From 1913 to 1917, Wenrecke was chief geologist for the Treadwell Mine. During that period he investigated causes of subsidence in the mine and wrote a lengthy report with a recommendation of a 40-month plan of action on controlling the problem. The Treadwell Board of Directors approved his recommendations in September of 1916, but there was not enough time to fully implement it before the mine flooded on April 21, 1917. While investigating the cave-in and flooding of the mine, he was the last man to be lifted out of the mine.

During the four years following the flooding of the Treadwell mine, Wenrecke examined hundreds of prospects by dog sled and aircraft throughout Alaska, British Columbia and the Yukon on behalf of the company. His search led to the development of the Nixon Forks mine near McGrath, which he managed from 1919 to 1925.

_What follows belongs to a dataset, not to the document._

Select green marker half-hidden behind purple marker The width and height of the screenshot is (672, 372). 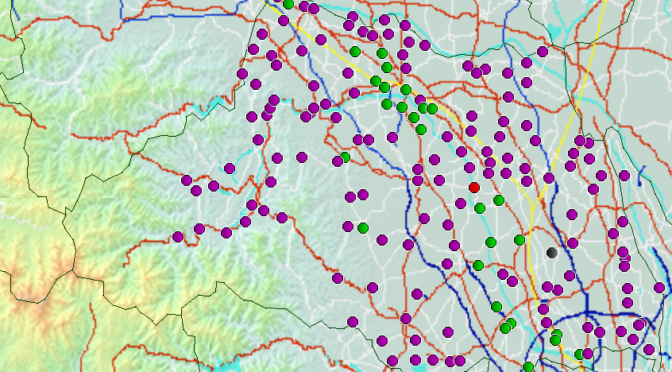(345, 157)
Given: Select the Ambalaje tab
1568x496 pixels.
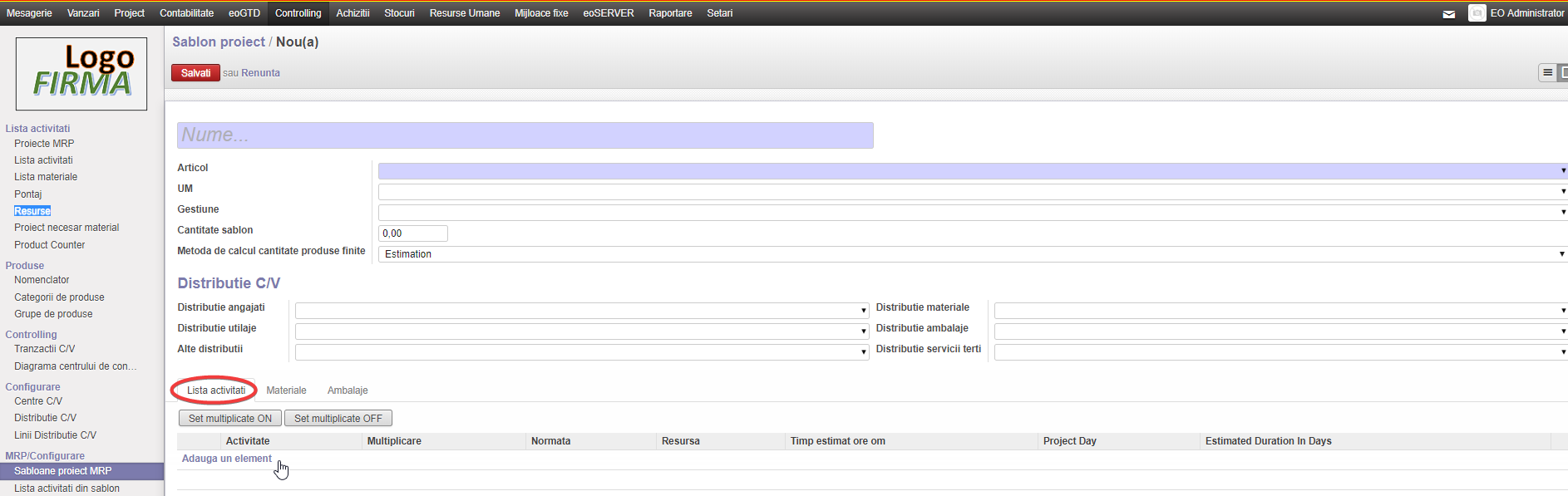Looking at the screenshot, I should click(x=348, y=390).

From 1918 until the time of his death, Wenrecke was the chief geologist for the Alaska Juneau mine, vice-president and manager of the Treadwell Yukon Mining Company. In 1921, on behalf of the Treadwell Yukon Company, he purchased and operated the northernmost silver mine in the world in the Mayo district of the Yukon. It was there that he pioneered aviation in northern mining and the use of tractors to haul ore over snow. Much of Wenrecke’s early flying was over territory never before explored by air or ground. His notes and photographs taken on flights east from Point Barrow into the vast reaches of the Canadian arctic were turned over to the Canadian government, which hailed them as valuable contributions to the knowledge of its geography.

In 1929, Wenrecke’s geologic report predicted that a rich ore-body would be found at depth in the northern half of the A-J Mine. His prediction came true and led to the most profitable years in the mine’s history.

A co-founder of the mine’s loan fund for needy students at the University of Washington, Wenrecke lectured there many times on visits while traveling between his Berkeley home and his northern interests.

In his home in Berkeley, California he built an advanced scientific laboratories, which included a rock cutter and thin-section grinder of his own design.

On October 21, 1941 Wenrecke and his pilot Charles Gropstis, while returning from an investigation of the Riverside Tungsten mine near Hyder, Alaska, perished in a plane crash on the shore of Millbank Sound, British Columbia.

Equally at home in the boardrooms of eastern corporations and in the arctic wilds, Wenrecke died as he would have wanted to die, his friends believed – quickly, and in the wilderness where he won so many victories in life.